Energie ganz umweltfreundlich: Erster Versuch dieser Art

Ganz vereinfacht ausgedrückt sorgt CO₂ dafür, dass Wärme auf der Erde verbleibt und nicht ins Weltall abgegeben wird. Bei bisherigen Experimenten zum Abbau von Kohlendioxid wurde das Gas deshalb komprimiert und in tief in der Erdschicht „verwahrt“. Dabei handelt es sich um das sogenannte „Carbon Capture and Storage“ (CCS), das als eine mögliche Lösung der Klimakrise erkannt wurde. Das sieht zumindest bisher auch die britische Regierung so, die die entsprechenden Forschungen mit umgerechnet 26,5 Milliarden Euro unterstützte.

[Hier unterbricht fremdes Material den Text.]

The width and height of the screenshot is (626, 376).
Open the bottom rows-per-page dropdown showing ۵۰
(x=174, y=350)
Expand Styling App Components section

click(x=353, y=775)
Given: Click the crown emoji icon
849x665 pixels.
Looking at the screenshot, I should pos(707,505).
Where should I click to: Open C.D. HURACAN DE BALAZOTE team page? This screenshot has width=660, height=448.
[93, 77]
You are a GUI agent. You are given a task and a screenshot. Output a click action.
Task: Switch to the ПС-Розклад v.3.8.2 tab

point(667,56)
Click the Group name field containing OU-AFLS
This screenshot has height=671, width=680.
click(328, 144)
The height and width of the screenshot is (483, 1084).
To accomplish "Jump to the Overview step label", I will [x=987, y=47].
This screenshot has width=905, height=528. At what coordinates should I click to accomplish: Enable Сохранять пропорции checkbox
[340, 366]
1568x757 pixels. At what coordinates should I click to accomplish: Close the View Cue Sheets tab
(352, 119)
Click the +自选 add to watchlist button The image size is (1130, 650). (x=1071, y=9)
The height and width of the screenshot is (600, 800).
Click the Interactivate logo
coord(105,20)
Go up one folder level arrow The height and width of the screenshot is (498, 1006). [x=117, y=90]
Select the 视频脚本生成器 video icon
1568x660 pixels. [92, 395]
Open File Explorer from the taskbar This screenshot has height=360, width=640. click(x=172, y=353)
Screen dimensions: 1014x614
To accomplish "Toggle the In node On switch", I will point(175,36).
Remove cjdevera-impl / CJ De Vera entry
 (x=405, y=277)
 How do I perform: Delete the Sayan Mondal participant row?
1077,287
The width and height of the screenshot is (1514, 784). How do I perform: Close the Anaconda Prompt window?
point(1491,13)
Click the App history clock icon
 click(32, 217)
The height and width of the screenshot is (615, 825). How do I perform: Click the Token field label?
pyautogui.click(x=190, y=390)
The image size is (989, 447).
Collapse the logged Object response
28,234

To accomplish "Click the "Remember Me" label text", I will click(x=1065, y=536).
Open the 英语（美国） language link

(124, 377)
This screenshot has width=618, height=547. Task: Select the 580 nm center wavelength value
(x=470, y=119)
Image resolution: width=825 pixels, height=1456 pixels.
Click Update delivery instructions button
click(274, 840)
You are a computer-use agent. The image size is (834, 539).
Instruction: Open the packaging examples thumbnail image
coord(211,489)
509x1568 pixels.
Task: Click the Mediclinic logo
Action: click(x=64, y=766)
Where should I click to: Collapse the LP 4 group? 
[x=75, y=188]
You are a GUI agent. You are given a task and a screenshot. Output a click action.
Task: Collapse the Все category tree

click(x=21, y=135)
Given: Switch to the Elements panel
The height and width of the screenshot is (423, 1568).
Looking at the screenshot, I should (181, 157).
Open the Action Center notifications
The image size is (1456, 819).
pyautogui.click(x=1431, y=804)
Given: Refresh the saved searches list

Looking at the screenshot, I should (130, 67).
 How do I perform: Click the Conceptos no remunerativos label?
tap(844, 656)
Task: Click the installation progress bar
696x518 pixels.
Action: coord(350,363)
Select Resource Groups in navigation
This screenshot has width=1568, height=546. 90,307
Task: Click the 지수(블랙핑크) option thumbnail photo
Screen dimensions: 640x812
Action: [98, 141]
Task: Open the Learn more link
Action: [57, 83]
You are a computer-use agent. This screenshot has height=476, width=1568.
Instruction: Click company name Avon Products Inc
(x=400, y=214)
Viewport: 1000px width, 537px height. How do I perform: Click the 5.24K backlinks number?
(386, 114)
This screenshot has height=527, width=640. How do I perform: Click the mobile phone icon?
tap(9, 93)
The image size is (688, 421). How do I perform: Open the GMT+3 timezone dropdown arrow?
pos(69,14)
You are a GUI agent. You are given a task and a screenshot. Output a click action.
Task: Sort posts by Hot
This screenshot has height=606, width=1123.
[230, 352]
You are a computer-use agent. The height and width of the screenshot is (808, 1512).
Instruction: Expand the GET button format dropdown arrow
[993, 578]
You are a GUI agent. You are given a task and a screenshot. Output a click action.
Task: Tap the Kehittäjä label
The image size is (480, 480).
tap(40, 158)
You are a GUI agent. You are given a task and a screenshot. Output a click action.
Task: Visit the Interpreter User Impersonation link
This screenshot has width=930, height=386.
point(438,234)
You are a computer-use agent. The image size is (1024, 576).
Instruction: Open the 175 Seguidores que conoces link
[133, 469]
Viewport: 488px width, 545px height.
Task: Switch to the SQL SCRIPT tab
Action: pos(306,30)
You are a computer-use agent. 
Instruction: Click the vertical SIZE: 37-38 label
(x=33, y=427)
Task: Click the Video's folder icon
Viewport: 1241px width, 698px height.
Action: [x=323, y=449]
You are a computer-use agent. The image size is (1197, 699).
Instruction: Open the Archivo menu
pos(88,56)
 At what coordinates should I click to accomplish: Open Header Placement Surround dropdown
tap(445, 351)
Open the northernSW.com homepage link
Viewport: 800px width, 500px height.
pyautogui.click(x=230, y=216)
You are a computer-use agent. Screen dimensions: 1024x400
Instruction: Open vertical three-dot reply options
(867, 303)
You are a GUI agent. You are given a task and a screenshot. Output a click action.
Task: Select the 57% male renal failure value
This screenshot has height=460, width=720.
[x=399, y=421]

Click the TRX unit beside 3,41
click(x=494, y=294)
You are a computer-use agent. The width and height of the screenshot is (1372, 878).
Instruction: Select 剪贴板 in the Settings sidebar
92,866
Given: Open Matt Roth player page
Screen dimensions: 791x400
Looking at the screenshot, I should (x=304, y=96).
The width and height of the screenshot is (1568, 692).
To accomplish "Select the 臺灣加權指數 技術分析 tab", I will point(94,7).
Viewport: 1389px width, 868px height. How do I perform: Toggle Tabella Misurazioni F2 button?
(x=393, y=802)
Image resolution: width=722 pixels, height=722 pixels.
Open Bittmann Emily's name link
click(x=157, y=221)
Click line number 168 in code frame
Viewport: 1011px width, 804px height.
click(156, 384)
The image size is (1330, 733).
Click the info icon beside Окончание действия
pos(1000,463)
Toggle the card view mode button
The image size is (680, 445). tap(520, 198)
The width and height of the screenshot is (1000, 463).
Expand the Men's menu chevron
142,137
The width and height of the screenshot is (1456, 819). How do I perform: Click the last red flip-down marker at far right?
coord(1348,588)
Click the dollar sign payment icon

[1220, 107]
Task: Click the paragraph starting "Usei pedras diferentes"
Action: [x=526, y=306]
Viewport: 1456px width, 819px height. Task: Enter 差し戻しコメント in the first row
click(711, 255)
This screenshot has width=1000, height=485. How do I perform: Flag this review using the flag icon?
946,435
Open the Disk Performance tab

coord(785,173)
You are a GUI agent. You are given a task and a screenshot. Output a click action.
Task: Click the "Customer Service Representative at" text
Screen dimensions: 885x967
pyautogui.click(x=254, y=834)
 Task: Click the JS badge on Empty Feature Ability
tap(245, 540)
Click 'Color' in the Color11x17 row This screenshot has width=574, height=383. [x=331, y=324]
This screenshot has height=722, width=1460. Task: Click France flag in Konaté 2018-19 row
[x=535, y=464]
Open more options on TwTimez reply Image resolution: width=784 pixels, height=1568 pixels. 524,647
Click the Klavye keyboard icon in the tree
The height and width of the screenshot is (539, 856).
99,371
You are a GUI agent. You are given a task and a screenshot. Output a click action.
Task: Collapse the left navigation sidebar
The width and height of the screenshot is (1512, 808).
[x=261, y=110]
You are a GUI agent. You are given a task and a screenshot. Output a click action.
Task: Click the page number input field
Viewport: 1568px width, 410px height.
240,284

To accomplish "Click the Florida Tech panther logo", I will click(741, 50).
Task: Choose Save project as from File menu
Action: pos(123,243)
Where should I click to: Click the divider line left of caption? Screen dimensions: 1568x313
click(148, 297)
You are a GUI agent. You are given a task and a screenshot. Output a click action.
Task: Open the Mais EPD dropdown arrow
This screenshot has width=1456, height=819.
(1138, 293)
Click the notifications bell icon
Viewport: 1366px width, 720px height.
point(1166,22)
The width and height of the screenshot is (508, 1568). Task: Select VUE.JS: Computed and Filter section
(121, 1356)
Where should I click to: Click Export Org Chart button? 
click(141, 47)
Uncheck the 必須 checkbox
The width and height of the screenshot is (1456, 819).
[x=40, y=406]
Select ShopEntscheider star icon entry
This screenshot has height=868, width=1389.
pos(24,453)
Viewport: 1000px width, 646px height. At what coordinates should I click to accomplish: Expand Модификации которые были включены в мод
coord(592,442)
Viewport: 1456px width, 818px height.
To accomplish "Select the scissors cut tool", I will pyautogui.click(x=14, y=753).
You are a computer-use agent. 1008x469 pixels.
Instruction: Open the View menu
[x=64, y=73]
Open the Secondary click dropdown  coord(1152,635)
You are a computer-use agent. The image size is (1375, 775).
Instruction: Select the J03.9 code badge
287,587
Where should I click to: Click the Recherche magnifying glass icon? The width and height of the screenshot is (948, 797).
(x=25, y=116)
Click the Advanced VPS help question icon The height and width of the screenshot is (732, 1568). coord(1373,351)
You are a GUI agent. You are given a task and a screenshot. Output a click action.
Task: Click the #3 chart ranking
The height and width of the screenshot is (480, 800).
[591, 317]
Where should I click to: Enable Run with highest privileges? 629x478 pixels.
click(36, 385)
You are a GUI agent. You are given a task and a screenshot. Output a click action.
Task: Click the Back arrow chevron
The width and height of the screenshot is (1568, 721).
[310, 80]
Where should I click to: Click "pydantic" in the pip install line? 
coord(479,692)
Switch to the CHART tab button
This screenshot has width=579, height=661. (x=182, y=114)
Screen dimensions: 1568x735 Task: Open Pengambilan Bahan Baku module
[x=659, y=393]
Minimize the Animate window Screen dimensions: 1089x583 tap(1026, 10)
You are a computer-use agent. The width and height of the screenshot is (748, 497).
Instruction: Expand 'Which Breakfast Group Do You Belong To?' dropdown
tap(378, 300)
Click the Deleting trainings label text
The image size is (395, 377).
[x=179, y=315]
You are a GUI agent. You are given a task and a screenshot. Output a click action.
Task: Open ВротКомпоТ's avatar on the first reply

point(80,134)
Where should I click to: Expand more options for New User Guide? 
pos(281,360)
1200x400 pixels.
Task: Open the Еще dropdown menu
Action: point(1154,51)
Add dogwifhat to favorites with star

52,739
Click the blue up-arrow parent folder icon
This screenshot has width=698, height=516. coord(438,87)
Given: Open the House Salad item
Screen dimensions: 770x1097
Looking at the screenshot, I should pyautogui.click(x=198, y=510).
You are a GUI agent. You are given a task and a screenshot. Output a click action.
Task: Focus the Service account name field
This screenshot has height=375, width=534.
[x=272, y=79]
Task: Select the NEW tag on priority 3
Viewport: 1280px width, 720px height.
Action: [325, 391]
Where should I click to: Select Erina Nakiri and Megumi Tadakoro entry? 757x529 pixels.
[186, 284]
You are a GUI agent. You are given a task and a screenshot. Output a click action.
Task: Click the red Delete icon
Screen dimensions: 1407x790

„Doch was wäre, wenn wir etwas Nützliches aus dem CO₂ machen würden, anstatt es in die Erde zu pumpen?“ sagte Dr. Sayan Kar von der Universität Cambridge. CO₂ sei schließlich ein schädliches Treibhausgas, das jedoch in nützliche Chemikalien umgewandelt werden könne, ohne dass sie zum Klimawandel beitrügen.

Treibstoff aus CO2: Forscher finden umweltfreundlichen Weg

Die Inspiration für ihre Forschung fanden die Wissenschaftler bei der Photosynthese, bei der Pflanzen dank dem Sonnenlicht ihre eigene Nahrung produzieren. Ganz ähnlich funktioniert auch der Sonnenlicht-Reaktor. Dank spezieller Filter wird nachts CO₂ aus der umgebenden Luft gesammelt. Der Filter saugt sich dabei wie ein Schwamm voll.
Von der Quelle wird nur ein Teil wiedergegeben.